If I have a project and I mark it as

<Assembly: CLSCompliant(True)>

Do I need to put CLSCompliant(True) before every class in the project, or are they all defaulted to CLSCompliant?

+3  A: 

Adding the CLSCompliant attribute at the assembly level does not change the classes in anyway, so it does not make the classes CLS compliant. What it does is to force the compiler to raise anything that isn't compliant as an error. It is still your responsibility to actually make sure the classes don't break the rules.

That said though, yes it does filter down and affect all the classes in the assembly without the need to add it again to each class. From here:

If no CLS attribute is applied to a type, that type is assumed to have the same CLS compliance as the assembly in which the type is defined.

This article is also a quite a nice overview on how it works, what you need to do, and why you may want to do it.

Martin Harris
Thank's that's what I was hoping for.
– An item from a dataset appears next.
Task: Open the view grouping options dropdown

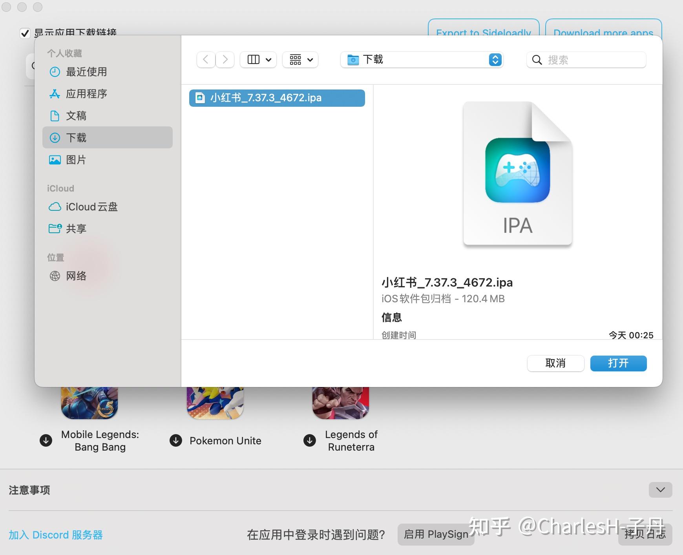Action: (x=300, y=60)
They're "only" internal tools I'm creating, but they will be used in various places (mostly by me) so I thought it makes sense to make them as reusable as possible.
Cylindric
A: 

What I know about CLSCompliant is, by default your assembly is not compliant. In my opinion, not all projects need to be CLSCompliant. Projects which are tools or libraries, that are going to be used by other applications should be CLSCompliant. While building Visual Studion Tools for Windows Live, we had to make sure our code did not give any CLSCompliant errors or warnings.